Indeed, these days Turkey has claimed the top spot in the number of journalists imprisoned, surging past China. Ankara has been a leading contender for years, even before the attempted coup. But it’s now a clear and decisive number one.
These journalists are not the sort of leftist dilettantes many Americans think of when they hear the word “journalist.” Many of the Turks arrested and imprisoned were exposing notable abuses of power and law. Human Rights Watch recently published its own report entitled: “Silencing Turkey’s Media: The Government’s Deepening Assault on Critical Journalism.”
As of last month, reported HRW, “149 journalists and media workers now languish in Turkish jails—all but 18 of them in pretrial detention pending trial.” Many are well‐known and obviously are neither putschists nor Gulenists.
However, the Erdogan government’s attack on its critics goes much further. Noted HRW:
140 media outlets and 29 publishing houses had been shut down via emergency decree, leaving more than 2,500 media workers and journalists unemployed. Hundreds of government‐issued press accreditations have been cancelled and without accreditation journalistic activity in Turkey can be impeded. An unknown number of journalists had their passports revoked, thus banning them from all foreign travel.

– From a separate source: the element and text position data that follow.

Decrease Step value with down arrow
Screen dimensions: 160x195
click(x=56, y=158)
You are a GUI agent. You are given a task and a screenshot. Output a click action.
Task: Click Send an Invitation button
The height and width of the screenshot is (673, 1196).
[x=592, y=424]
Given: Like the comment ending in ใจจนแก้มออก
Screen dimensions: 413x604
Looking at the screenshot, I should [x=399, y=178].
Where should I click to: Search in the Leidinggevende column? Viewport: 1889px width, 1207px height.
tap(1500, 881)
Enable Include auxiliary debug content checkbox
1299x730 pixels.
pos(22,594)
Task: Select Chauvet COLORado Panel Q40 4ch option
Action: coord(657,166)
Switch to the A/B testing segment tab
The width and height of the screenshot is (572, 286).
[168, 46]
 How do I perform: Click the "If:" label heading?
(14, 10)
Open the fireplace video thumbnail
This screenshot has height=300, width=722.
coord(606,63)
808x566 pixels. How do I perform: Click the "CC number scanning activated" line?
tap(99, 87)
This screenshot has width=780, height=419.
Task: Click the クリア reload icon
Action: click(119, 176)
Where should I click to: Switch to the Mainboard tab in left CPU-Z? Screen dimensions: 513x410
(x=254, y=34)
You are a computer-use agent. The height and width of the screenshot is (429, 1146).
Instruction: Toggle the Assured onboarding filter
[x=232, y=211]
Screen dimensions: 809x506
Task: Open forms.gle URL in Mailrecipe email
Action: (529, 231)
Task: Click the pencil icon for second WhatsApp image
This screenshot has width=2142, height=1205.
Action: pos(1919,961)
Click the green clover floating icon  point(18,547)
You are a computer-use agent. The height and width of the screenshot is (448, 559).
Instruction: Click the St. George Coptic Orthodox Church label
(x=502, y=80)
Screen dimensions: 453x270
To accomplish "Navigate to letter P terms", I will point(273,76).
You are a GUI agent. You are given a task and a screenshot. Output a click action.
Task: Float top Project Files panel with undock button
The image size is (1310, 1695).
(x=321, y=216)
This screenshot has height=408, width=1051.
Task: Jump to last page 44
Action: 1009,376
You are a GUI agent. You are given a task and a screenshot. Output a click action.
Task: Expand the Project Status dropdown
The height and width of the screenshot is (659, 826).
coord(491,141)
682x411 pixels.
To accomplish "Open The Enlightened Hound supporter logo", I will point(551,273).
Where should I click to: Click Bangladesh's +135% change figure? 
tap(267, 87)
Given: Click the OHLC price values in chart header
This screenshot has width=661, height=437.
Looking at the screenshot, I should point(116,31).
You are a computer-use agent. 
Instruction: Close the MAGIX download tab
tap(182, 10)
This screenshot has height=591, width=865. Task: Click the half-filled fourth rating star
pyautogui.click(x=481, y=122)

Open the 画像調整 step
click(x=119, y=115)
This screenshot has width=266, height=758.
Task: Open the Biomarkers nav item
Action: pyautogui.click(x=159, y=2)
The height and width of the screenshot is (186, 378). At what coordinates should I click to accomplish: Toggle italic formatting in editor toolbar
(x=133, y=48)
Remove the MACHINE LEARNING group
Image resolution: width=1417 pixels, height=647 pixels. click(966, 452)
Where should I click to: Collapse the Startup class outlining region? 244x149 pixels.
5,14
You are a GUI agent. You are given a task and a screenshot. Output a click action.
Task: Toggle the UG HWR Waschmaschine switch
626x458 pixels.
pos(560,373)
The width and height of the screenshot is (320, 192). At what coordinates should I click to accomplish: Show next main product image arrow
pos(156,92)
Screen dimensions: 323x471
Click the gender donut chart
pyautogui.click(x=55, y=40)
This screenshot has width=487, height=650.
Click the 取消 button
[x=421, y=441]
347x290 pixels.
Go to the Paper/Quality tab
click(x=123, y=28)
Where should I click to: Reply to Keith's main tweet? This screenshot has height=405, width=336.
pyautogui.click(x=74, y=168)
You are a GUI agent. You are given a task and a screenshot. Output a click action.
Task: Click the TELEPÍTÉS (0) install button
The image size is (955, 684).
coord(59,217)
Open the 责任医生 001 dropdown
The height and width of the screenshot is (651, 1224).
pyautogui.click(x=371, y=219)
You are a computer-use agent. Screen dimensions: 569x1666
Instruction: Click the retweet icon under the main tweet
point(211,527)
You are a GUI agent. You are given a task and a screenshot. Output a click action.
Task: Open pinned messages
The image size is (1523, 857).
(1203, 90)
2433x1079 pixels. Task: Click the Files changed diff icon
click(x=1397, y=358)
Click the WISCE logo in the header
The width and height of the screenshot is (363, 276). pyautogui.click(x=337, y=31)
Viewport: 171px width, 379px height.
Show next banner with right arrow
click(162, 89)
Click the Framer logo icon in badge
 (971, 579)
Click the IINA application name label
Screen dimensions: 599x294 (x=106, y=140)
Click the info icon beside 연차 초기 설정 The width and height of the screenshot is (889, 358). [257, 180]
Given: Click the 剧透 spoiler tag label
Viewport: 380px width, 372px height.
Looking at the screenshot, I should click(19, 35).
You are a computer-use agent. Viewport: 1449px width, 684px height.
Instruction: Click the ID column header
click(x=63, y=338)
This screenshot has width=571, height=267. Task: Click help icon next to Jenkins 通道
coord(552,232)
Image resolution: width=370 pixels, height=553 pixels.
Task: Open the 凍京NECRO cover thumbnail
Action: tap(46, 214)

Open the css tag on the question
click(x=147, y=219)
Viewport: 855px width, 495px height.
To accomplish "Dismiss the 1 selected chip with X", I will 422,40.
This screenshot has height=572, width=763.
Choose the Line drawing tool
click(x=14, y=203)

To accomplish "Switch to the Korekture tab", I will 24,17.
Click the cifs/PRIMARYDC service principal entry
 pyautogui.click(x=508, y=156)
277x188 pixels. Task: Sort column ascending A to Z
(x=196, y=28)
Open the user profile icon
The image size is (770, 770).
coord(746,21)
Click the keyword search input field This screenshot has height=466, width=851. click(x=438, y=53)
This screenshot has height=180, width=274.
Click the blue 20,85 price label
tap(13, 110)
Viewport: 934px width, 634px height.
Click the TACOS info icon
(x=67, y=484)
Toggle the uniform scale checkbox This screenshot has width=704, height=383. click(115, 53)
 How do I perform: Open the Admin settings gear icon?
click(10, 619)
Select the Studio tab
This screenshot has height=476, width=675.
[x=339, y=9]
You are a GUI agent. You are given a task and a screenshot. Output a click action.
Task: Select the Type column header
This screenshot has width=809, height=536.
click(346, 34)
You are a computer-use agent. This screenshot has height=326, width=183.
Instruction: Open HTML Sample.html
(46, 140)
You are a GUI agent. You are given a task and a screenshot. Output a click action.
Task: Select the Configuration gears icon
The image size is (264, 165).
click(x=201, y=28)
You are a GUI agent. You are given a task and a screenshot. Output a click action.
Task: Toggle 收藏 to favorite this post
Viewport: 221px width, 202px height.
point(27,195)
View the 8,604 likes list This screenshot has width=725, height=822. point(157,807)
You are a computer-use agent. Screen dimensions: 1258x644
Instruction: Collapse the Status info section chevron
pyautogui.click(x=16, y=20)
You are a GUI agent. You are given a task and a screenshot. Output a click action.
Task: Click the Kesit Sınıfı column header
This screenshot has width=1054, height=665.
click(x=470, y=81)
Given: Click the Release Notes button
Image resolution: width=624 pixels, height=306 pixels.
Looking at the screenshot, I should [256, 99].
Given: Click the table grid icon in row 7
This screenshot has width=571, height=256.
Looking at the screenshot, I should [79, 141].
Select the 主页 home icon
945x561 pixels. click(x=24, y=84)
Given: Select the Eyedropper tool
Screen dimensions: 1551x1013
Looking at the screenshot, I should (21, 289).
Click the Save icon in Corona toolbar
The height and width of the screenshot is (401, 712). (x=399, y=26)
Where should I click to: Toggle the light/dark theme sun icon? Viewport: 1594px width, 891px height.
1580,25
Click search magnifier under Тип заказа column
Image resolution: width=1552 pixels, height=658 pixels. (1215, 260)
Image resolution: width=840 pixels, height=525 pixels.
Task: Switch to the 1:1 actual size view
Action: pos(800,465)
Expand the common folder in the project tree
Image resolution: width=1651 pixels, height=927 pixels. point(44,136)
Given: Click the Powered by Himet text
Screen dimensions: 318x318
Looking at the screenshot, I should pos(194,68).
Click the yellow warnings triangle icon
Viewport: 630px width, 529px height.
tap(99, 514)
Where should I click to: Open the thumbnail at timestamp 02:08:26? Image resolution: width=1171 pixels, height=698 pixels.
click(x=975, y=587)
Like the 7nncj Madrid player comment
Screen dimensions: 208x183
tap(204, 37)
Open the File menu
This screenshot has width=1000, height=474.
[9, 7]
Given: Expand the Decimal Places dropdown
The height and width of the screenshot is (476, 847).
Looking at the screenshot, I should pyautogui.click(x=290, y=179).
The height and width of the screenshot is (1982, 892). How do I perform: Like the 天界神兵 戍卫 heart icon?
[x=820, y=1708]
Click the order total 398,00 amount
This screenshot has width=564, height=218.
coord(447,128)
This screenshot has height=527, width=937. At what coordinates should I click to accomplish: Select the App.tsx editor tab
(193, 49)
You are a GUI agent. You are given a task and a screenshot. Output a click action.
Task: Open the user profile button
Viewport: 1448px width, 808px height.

The attack on the media is multi‐faceted. Journalists face criminal prosecution for various crimes, including insulting public officials. Media people risk physical attack. Government officials routinely pressure media organizations to self‐censor and/or fire journalists. The state also initiates “the government takeover or closure of private media companies.” Companies face fines or restrictions on their distribution. Finally, websites are blocked.
One need not like the way journalists operate in America to realize that Erdogan’s campaign to silence his most effective critics allows him to abuse his position even more. Noted HRW: “The journalists, editors and lawyers interviewed for this report all spoke about the stifling atmosphere in which they work and about the rapidly shrinking space for reporting on issues the government does not want covered.” Like claims that Turkish intelligence aided the Islamic State and Erdogan’s son profited from trafficking in ISIS oil.
There are worse countries, of course, but probably none that is formally allied with America and beneficiary of a U.S. promise to go to war. While the incoming Trump administration does not want to worsen bilateral relations, it should not approach the relationship with rosy illusions. The Pentagon remembers the Cold War era when Ankara was viewed as a foundation of NATO in confronting the Soviet Union. Those circumstances are gone, and the country has changed.
The president and his aides need to enter the bilateral relationship with open eyes. Erdogan is an authoritarian with extensive political and increasingly Islamist ambitions. In recent years, he has done more to impede than advance America’s national interests. Indeed, these days he appears to be a better friend of Russia than the U.S.
Trust but verify, President Ronald Reagan said of the Soviet Union. Verify should be the motto for the Trump administration, in dealing with Ankara. Take nothing on trust, other than Sultan‐wannabe Erdogan’s turn to the Dark Side of the Force.